**Input**:
────

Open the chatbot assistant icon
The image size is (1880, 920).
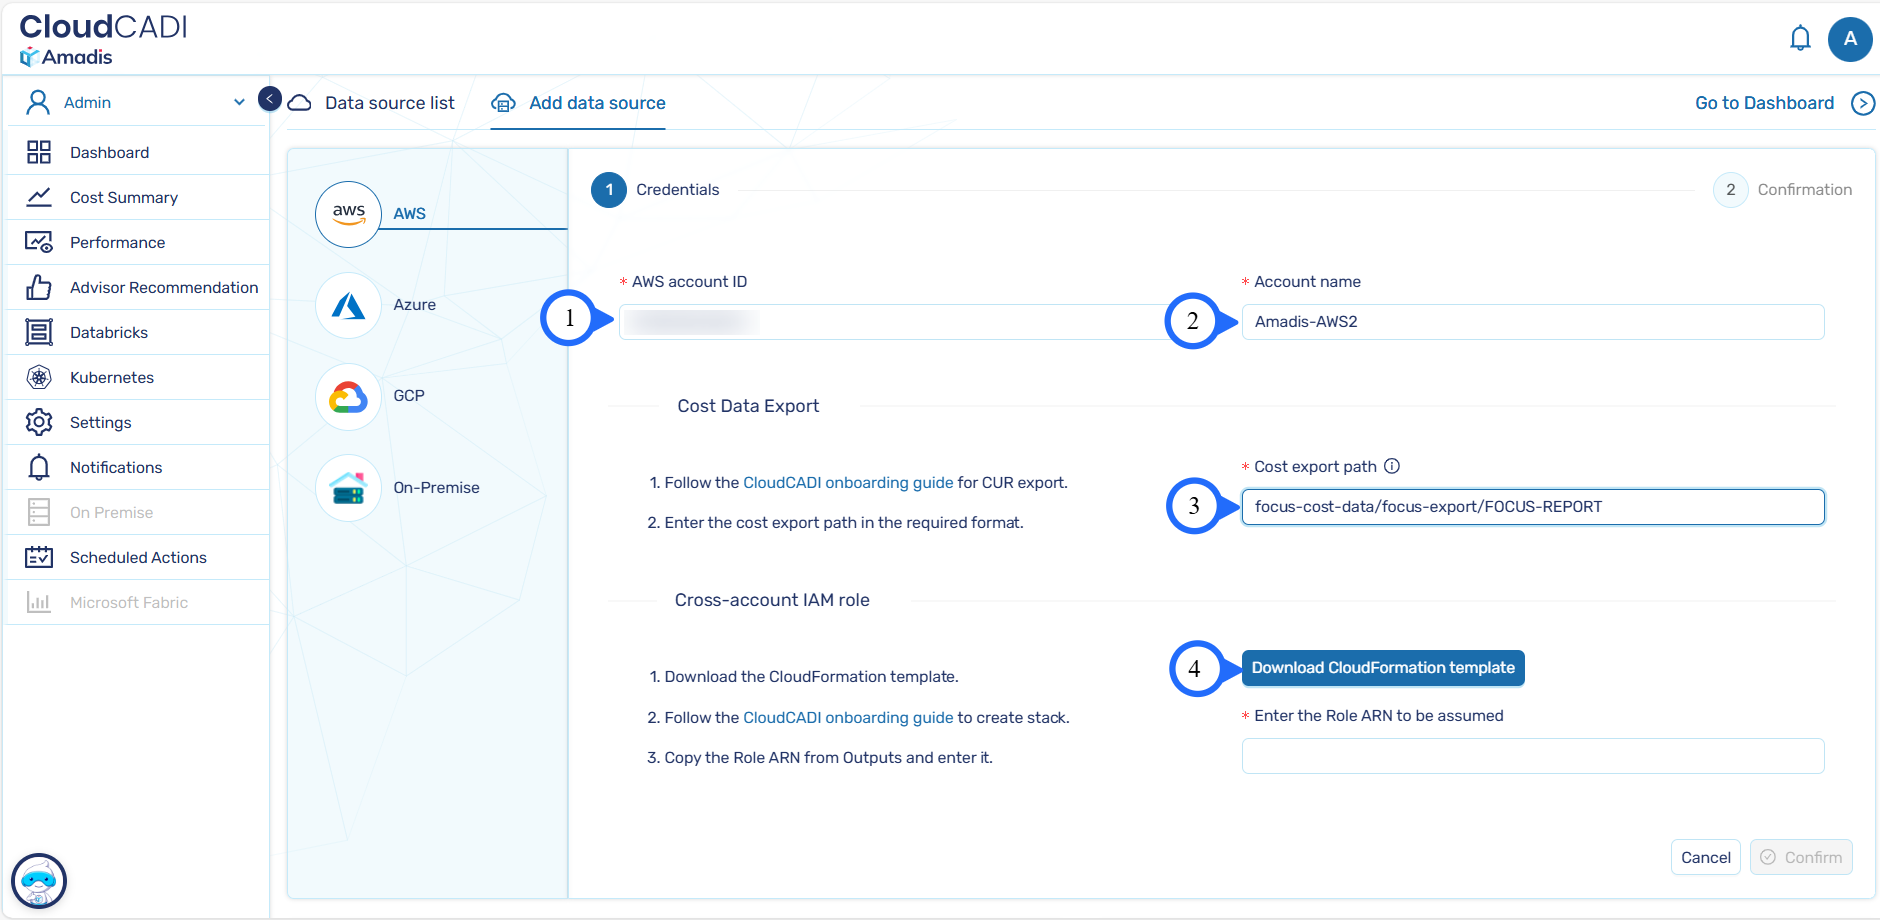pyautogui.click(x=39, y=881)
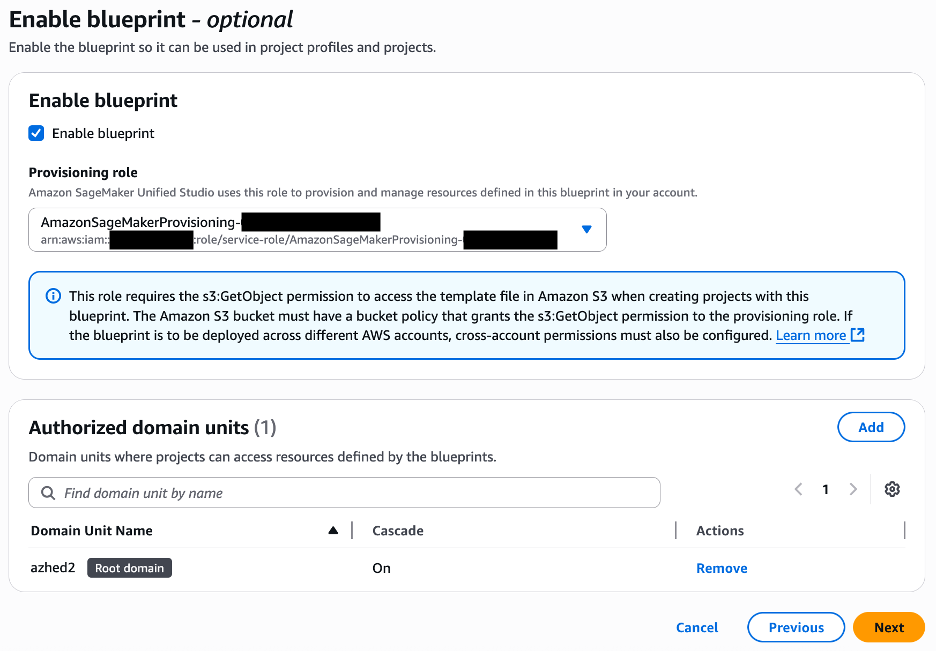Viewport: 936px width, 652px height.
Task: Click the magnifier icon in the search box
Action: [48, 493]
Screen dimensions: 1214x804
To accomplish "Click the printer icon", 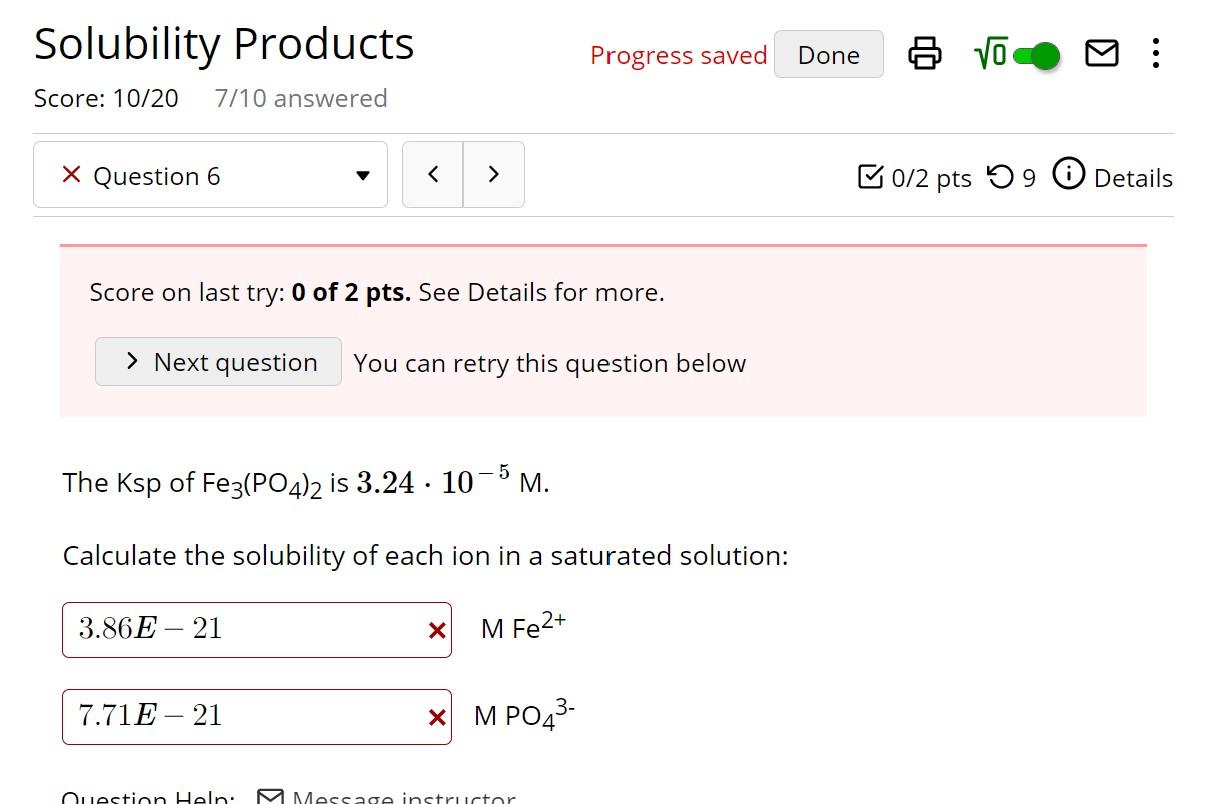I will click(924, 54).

────

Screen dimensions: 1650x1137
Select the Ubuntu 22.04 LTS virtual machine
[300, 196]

────

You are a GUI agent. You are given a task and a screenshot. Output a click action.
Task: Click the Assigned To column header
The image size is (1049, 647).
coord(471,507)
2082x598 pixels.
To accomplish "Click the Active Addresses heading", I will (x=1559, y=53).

────

**Exercise description**:
Reproduce everything from the line containing "2082x598 pixels." down to the line containing "will (x=1559, y=53).", requests included, but offset every coordinate in the answers by adding 116.

**Task result**:
2082x598 pixels.
To accomplish "Click the Active Addresses heading", I will (x=1675, y=169).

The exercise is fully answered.